-- BEGIN Provided material --

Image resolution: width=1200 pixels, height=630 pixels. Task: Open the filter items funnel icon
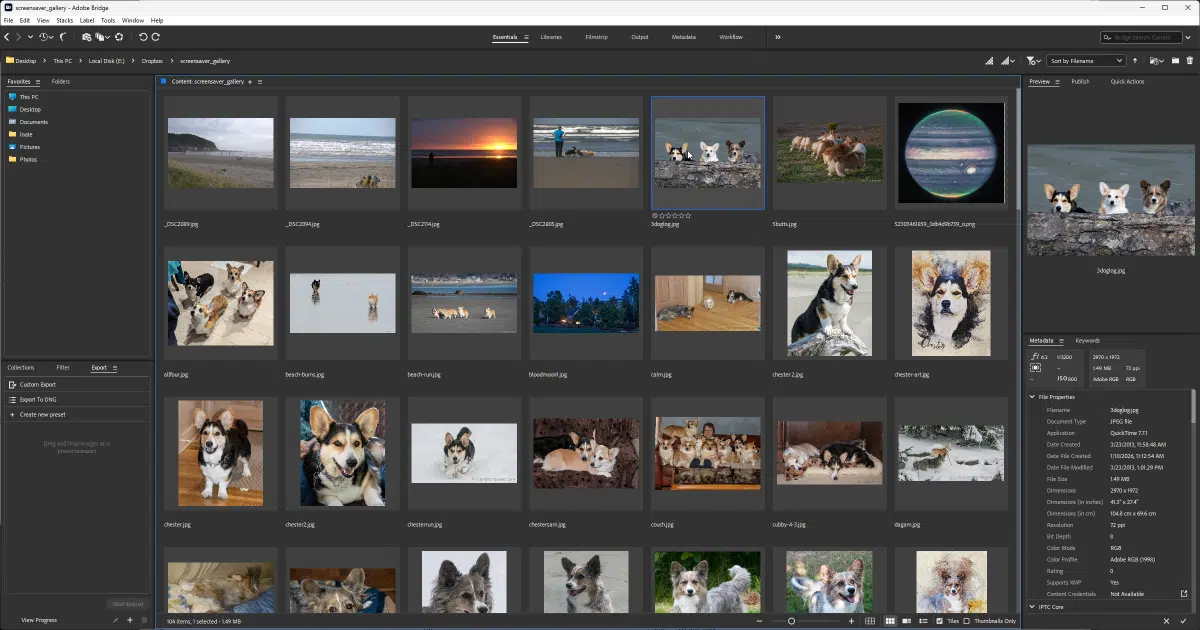point(1031,60)
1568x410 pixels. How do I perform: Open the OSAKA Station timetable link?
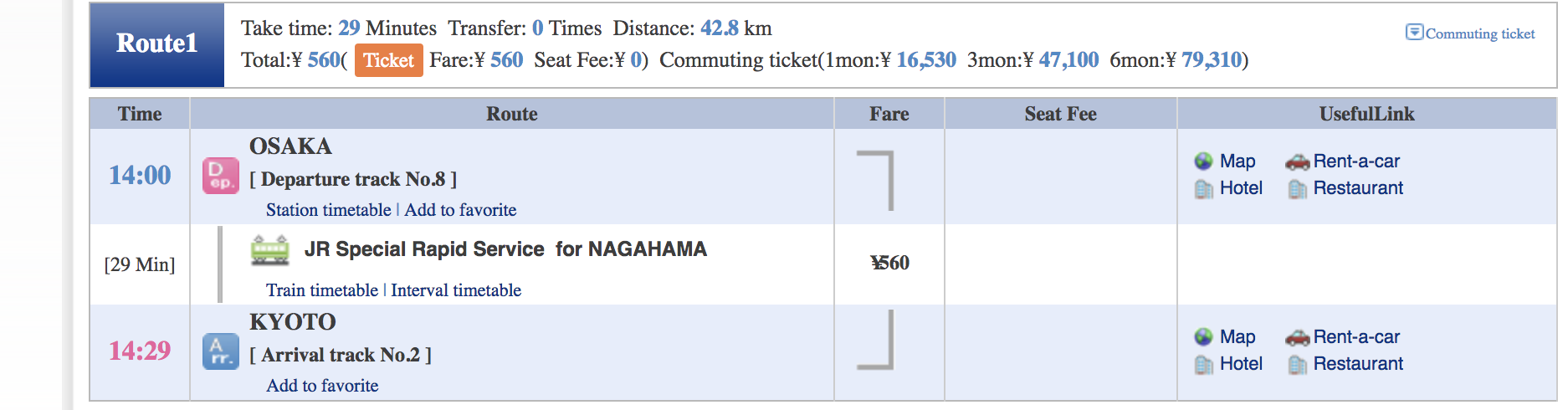[328, 210]
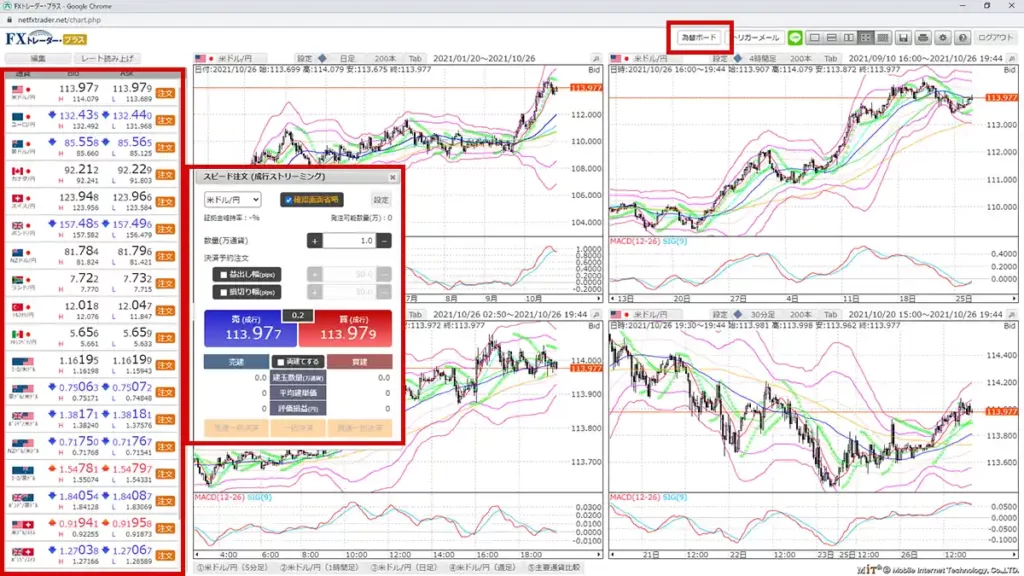Screen dimensions: 1024x576
Task: Increase quantity with the plus stepper
Action: pos(314,241)
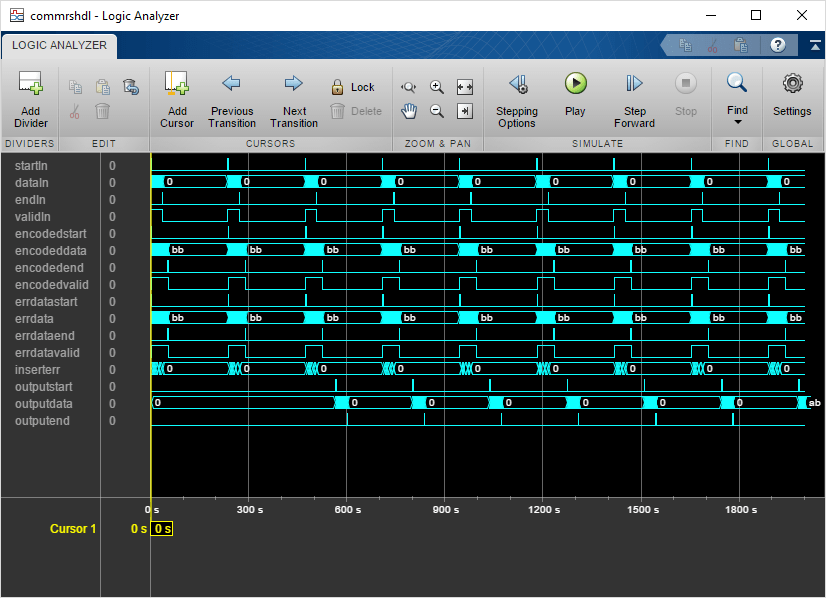
Task: Click the zoom to fit time icon
Action: point(464,87)
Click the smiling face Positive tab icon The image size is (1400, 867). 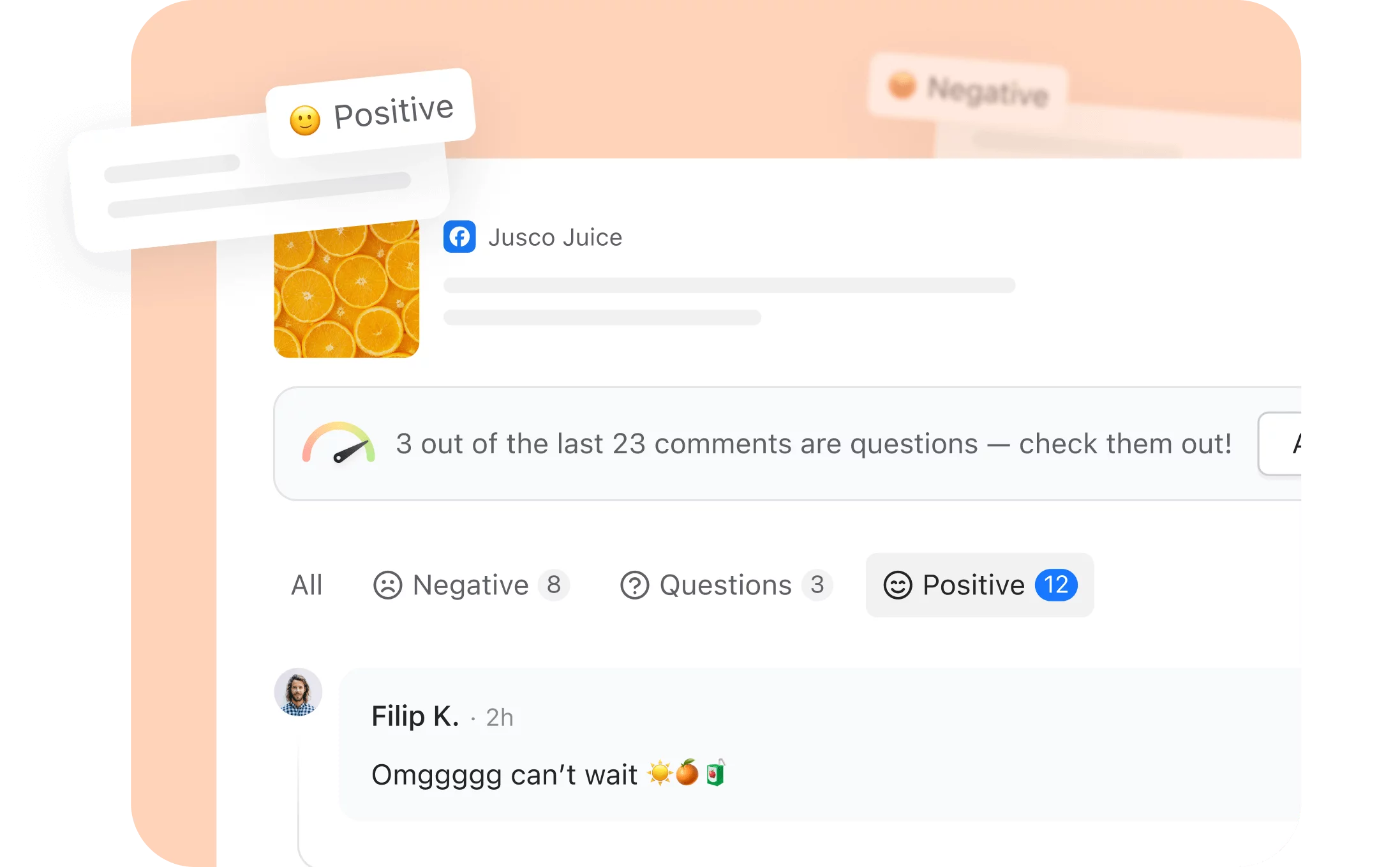(898, 585)
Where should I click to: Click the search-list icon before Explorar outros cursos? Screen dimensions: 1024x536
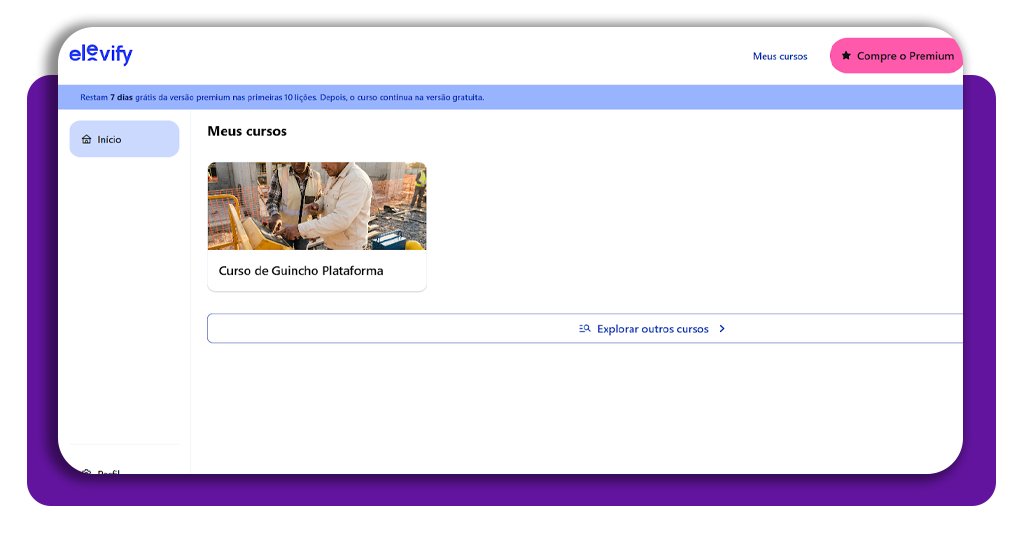click(x=585, y=329)

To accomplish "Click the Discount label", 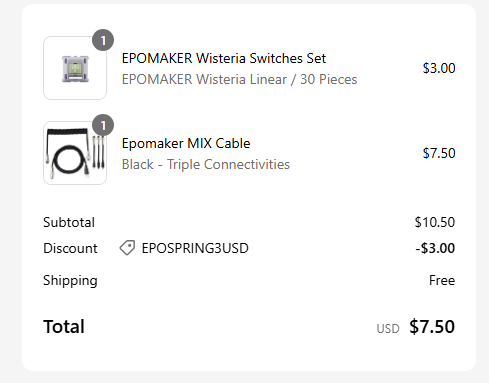I will [70, 248].
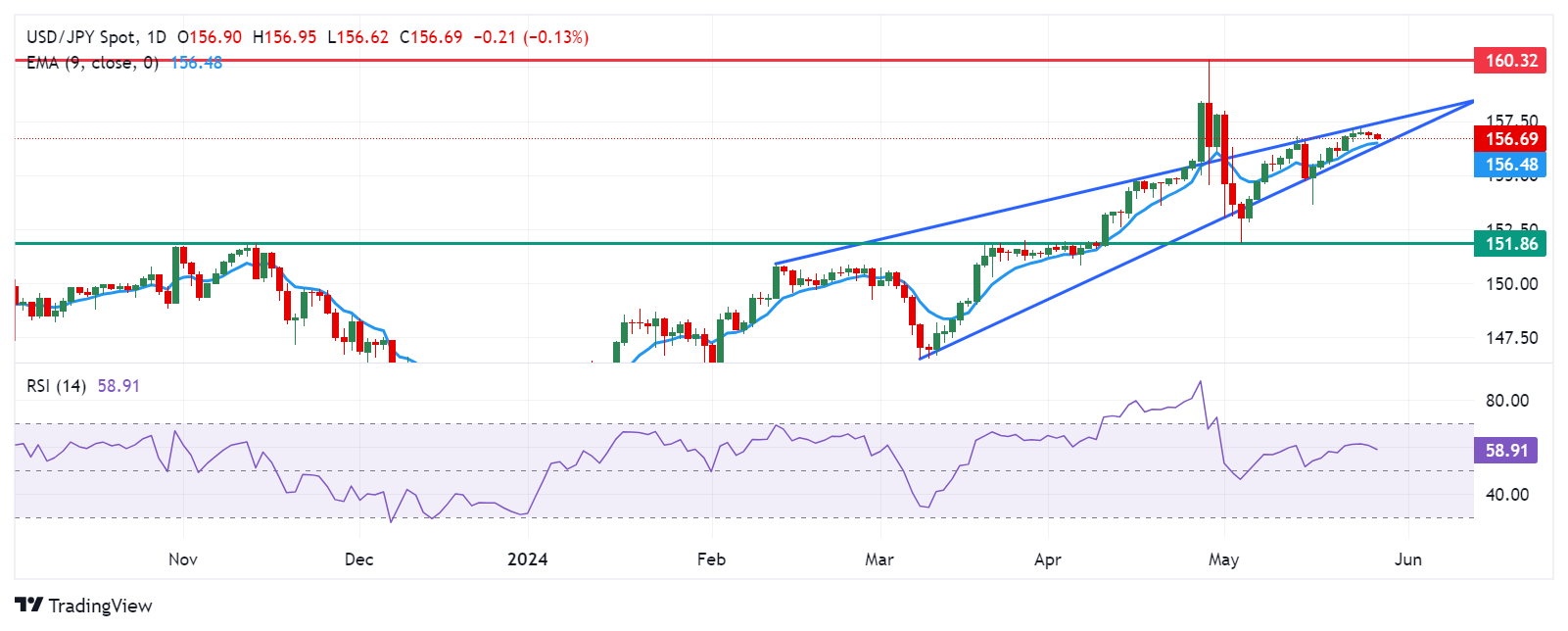
Task: Click the blue 156.48 EMA price tag
Action: 1510,165

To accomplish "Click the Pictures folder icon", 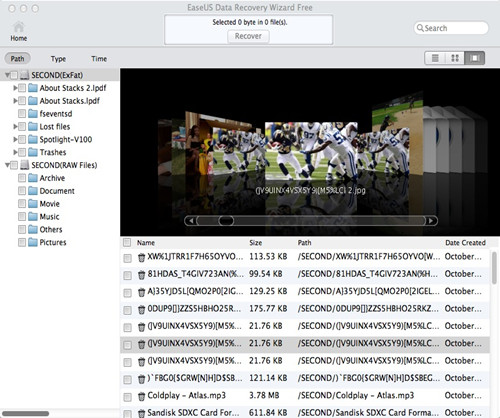I will pos(33,242).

-- END Provided material --

**Directions:**
Extract every line of the items above that contains the string "Open". Treat uppercase and lowercase letters as distinct when matching.

**Finished task:**
Image resolution: width=1200 pixels, height=630 pixels. Task: Open the filter items funnel icon
1568x410 pixels. How do I perform: Open the OSAKA Station timetable link?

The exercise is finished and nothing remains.